Aku dan umi sampai ke rumah bunda dengan diantar oleh abi yang kebetulan baru saja mau keluar untuk beberapa urusan kecil. Kenapa tidak diantar Habib? Karena dia ada urusan dengan caffe cabangnya di kota ini.
Saat melihat halaman, sudah tidak ada mobil bang Fahri yang menandakan bahwa laki-laki itu pasti sudah pulang ke Jakarta sejak tadi pagi. Rumah terasa begitu sepi, tidak ada suara kecuali kicauan burung yang bertengger di pohon mangga tetangga.
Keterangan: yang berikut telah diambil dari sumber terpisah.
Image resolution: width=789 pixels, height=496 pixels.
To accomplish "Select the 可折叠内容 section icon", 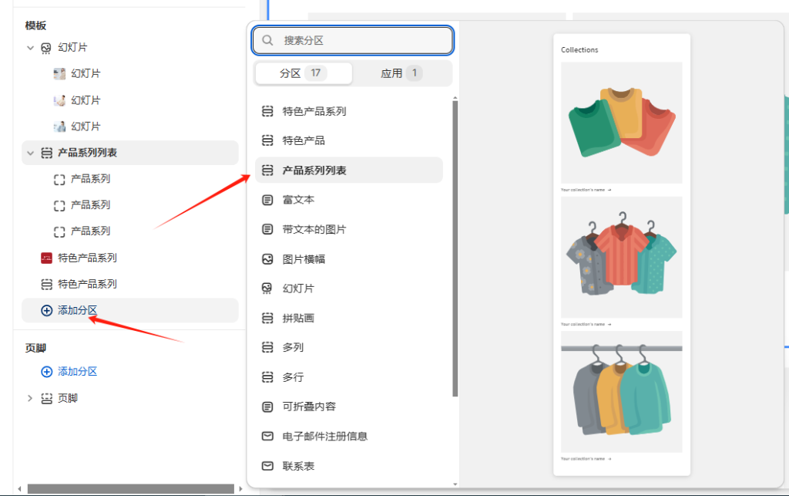I will [266, 407].
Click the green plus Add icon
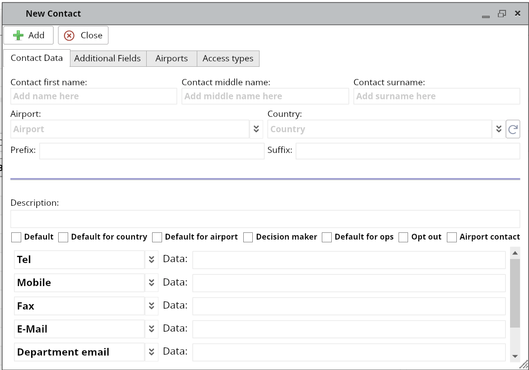Image resolution: width=529 pixels, height=370 pixels. pyautogui.click(x=18, y=35)
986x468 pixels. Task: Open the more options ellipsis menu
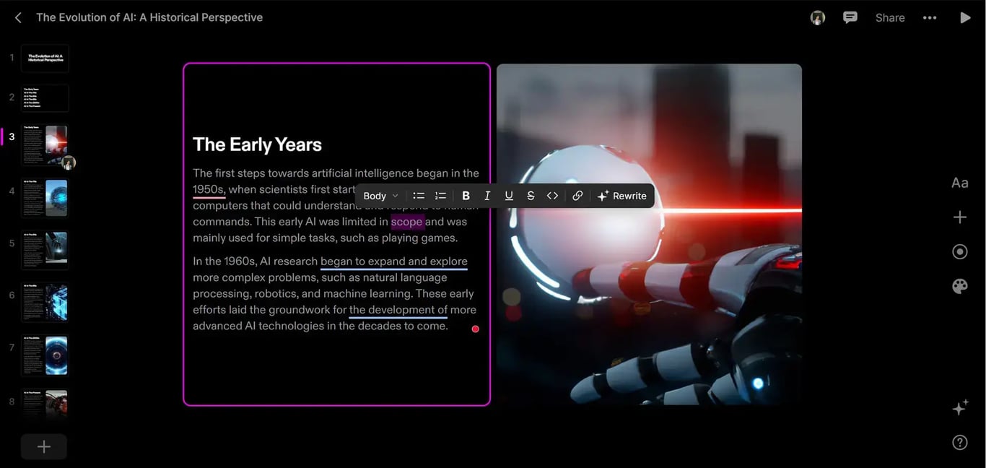[x=930, y=17]

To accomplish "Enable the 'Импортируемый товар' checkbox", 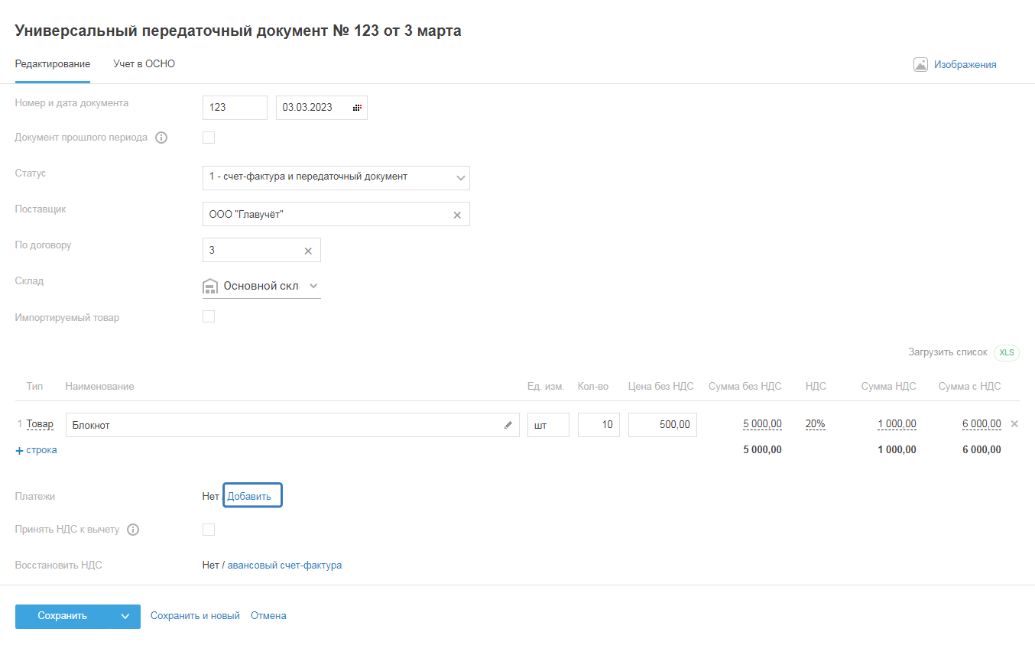I will [209, 316].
Kuketuk pintu, membunyikan bel, tetap tidak ada yang menjawab. Sampai beberapa menit kemudian, pintu terbuka dan menampilkan seorang wanita muda berbaju gamis panjang dengan warna pastel.
"Assalamu'alaikum, Mbak," kataku pada mbak Anisa.
"Wa'alaikumsalam. Umi, El ayo masuk!"
Mbak Anisa membawa kami masuk dan menyuruhku untuk menunggu di ruang tengah. Sudah seperti tamu saja, padahal aku juga putri di keluarga ini. Tapi ya sudahlah, lagi pula mbak El sedang memanggil bunda di kamarnya.